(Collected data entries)
*****

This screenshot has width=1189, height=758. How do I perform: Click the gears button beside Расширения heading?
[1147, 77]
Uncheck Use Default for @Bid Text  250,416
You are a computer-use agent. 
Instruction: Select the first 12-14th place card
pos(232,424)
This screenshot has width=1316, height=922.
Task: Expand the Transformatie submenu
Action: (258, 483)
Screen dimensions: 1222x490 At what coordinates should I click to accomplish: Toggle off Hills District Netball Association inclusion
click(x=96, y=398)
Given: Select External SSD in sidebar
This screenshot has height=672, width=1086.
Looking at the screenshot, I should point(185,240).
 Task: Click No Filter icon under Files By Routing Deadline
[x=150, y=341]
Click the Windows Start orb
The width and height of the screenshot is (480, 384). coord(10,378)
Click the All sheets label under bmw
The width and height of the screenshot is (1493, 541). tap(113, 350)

*****

◆ Try it ◆
Could you retype all of the entries exactly, leaving none out?

◆ Result of the task ◆
This screenshot has width=1189, height=758. How do I perform: Click the gears button beside Расширения heading?
[1147, 77]
Uncheck Use Default for @Bid Text  250,416
You are a computer-use agent. 
Instruction: Select the first 12-14th place card
pos(232,424)
This screenshot has width=1316, height=922.
Task: Expand the Transformatie submenu
Action: (258, 483)
Screen dimensions: 1222x490 At what coordinates should I click to accomplish: Toggle off Hills District Netball Association inclusion
click(x=96, y=398)
Given: Select External SSD in sidebar
This screenshot has height=672, width=1086.
Looking at the screenshot, I should point(185,240).
 Task: Click No Filter icon under Files By Routing Deadline
[x=150, y=341]
Click the Windows Start orb
The width and height of the screenshot is (480, 384). coord(10,378)
Click the All sheets label under bmw
The width and height of the screenshot is (1493, 541). tap(113, 350)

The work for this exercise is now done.